Wondering how to gift the perfect perfume? Keep it in the family, says Rachel Marie Walsh. Scent family that is.
For such a popular gift, fragrance is very easy to get wrong. Scent, I reason whenever someone’s Vera Wang Princess forces me from a lift, is subjective. The classics are safe bets - a bottle of No. 5 or Flowerbomb will never go to waste - but not terribly original.
Exotic choices do look thoughtful but also require a little target research to go over well. You cannot smell a perfume’s price or back-story, however impressive, so it helps to shop within the fragrance “family” of something you know your giftee wears.
A chyprè that represents decades of some perfumer’s hermitic devotion will still stay in the box if she only wears florals. Modern formulation allows for a lot of overlap between families, but a scent’s brothers and sisters can usually be identified by dominant ingredients they share.
This is the only patriarchal fragrance family, the others being dominated by women’s and unisex formulas. Houbigant Fougère Royale, its founding father, was developed in 1882 by perfumer Paul Parquet. Fougère (fern) does not smell but his premise was abstract: if its fronds had a scent this would be it.
Parquet’s thinking was not artistic but image-savvy. Fougère Royale sounds a regal species of the plant and Houbigant, est.1775, had noble ties (Napoleon III, according to Paul Sentenac’s History of a Perfumer, held a personal account until 1870).
Synthetic coumarin (tonka bean extract) is this scent’s real heart and that of the many fougères that followed. It has a crystalline freshness that’s inspired its popular use in fabric softeners.
With the infamous exception of Fabergé’s Brut, this family’s association with the well-heeled endures. The eponymous men’s fragrance of every fashion house is a fougère - Loewe pour Homme, Zegna pour Homme, etc.
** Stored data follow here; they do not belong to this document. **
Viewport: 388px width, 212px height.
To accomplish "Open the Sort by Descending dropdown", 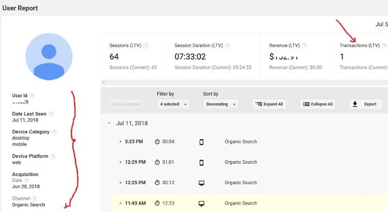I will coord(221,104).
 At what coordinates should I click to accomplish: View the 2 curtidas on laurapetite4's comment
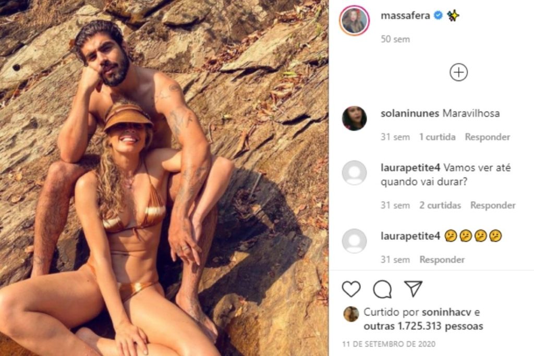pyautogui.click(x=440, y=205)
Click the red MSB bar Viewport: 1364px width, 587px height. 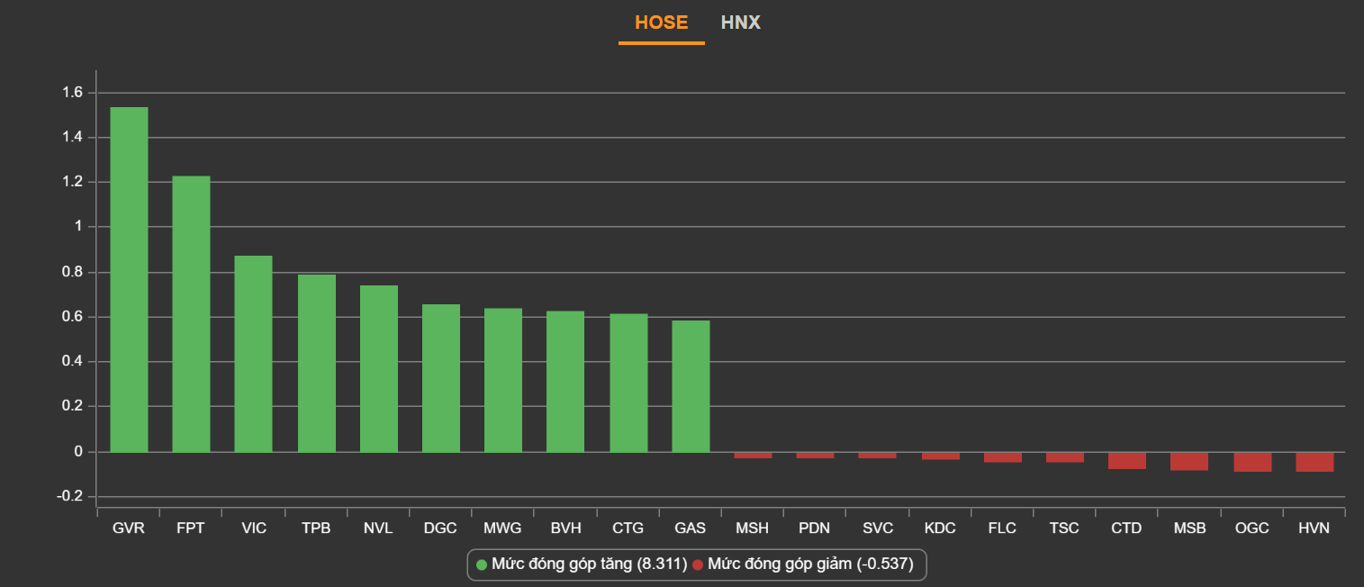[1189, 461]
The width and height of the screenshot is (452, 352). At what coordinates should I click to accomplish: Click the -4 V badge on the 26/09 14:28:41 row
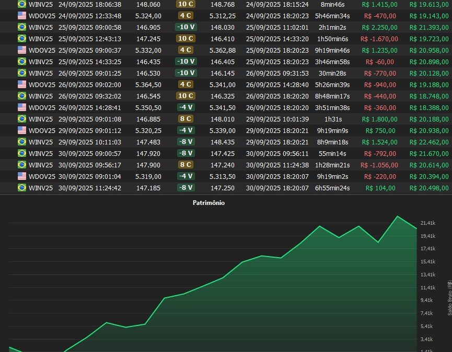point(186,107)
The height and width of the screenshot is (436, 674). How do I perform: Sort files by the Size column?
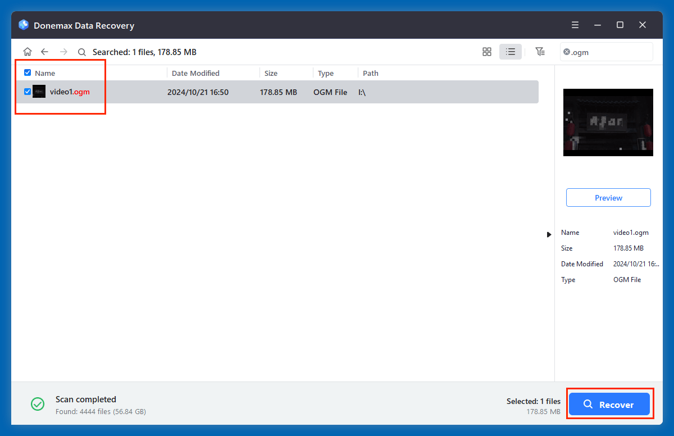(x=271, y=72)
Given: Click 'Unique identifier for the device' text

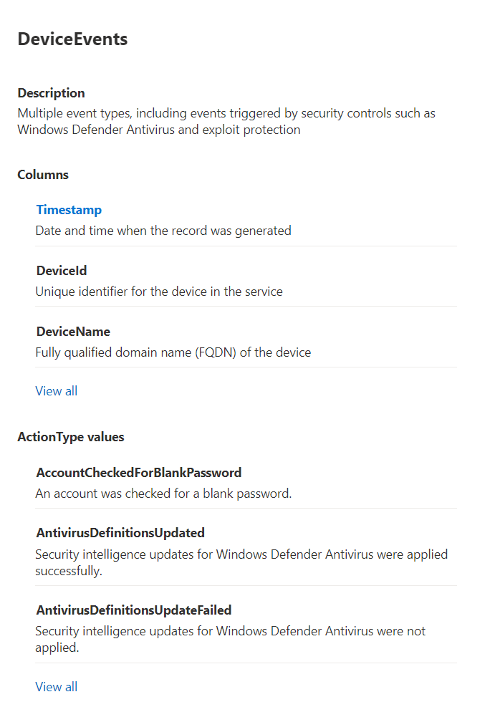Looking at the screenshot, I should pyautogui.click(x=159, y=292).
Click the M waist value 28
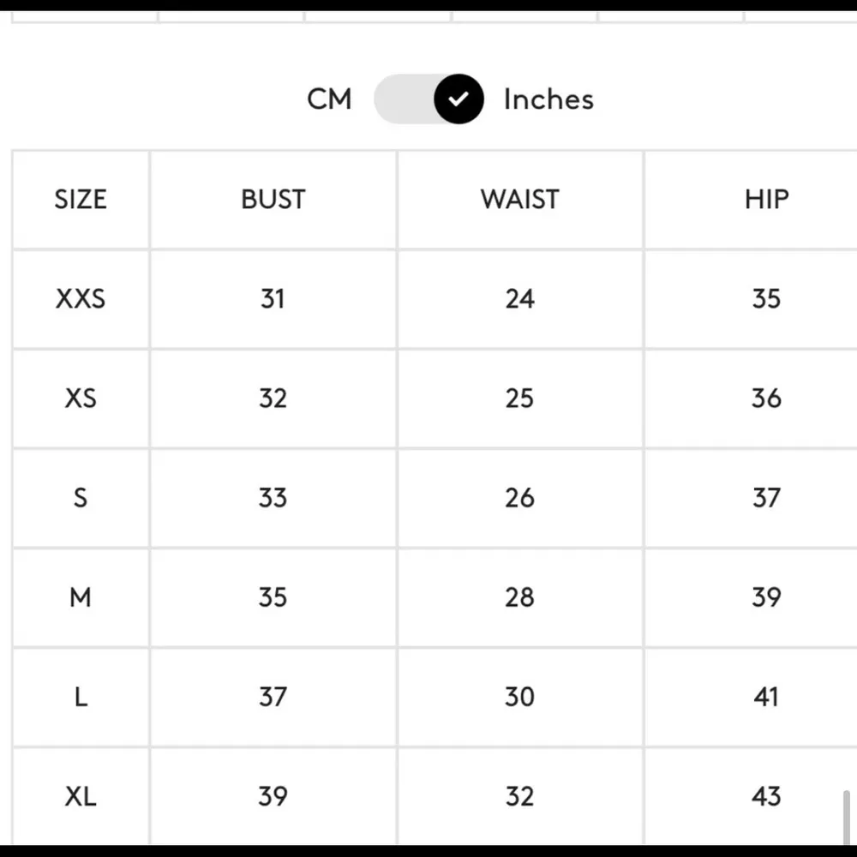 [x=519, y=597]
Coty Chypré, launched in 1966, was the first of this fragrance family, which is traditionally based around a bergamot, rose, patchouli and oakmoss accord.
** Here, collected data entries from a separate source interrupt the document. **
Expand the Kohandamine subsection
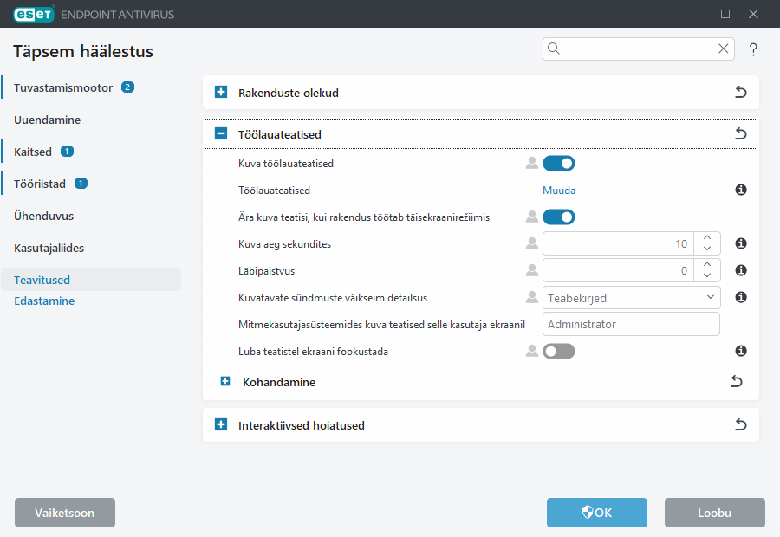 click(x=225, y=381)
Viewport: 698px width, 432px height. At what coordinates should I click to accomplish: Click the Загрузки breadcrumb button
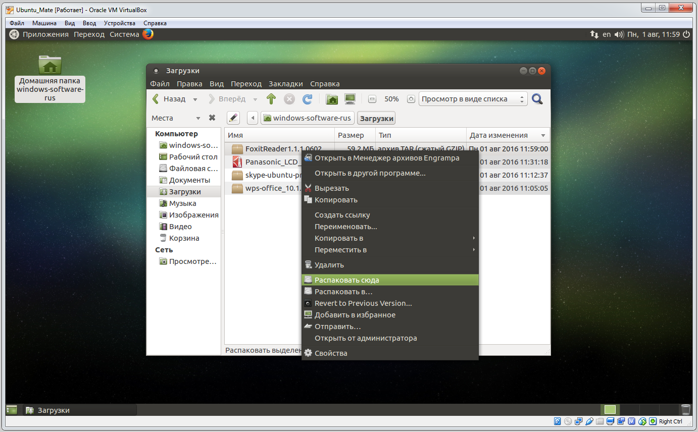(x=377, y=118)
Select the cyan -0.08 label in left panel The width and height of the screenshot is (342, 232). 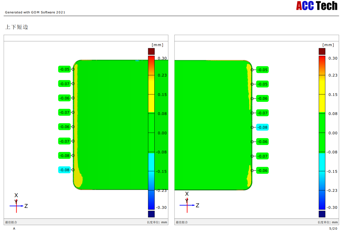[64, 170]
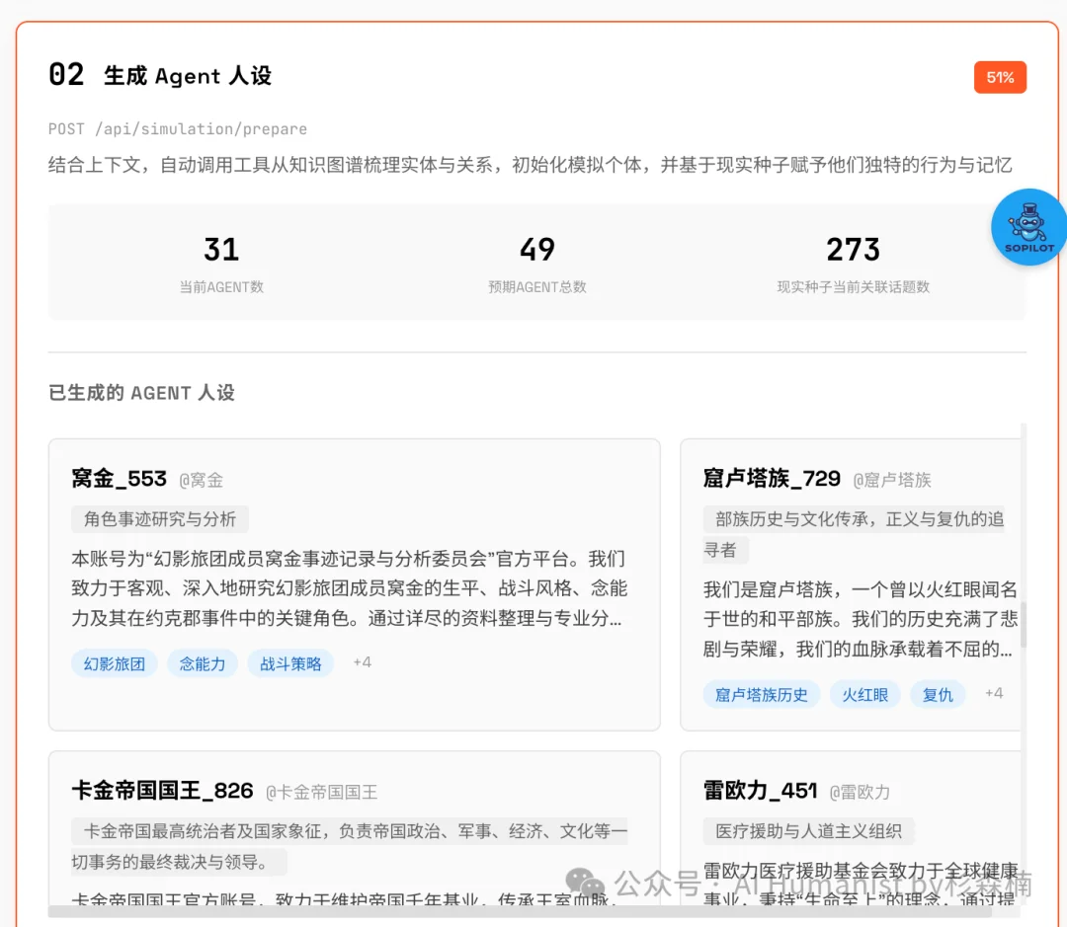
Task: Click the 复仇 tag
Action: pyautogui.click(x=938, y=695)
A chypré is dense, the kind of scent that lingers like cigarette smoke. That’s not a bad thing, necessarily, but such an imposing choice takes solid confidence in your taste (or maybe just a strong desire to conceal your smoking).
Charlotte Tilbury’s Scent of a Dream lives up to its name. Its strong white-floral heart has lemon, peach and black pepper top-notes and a fire tree-patchouli base.
YSL Mon Paris also subverts the traditional chypré with a white-floral heart. This one includes datura, an Indian aphrodisiac. The top notes burst with summer berries and pear while a warming note of ambrox adds a touch of luxe.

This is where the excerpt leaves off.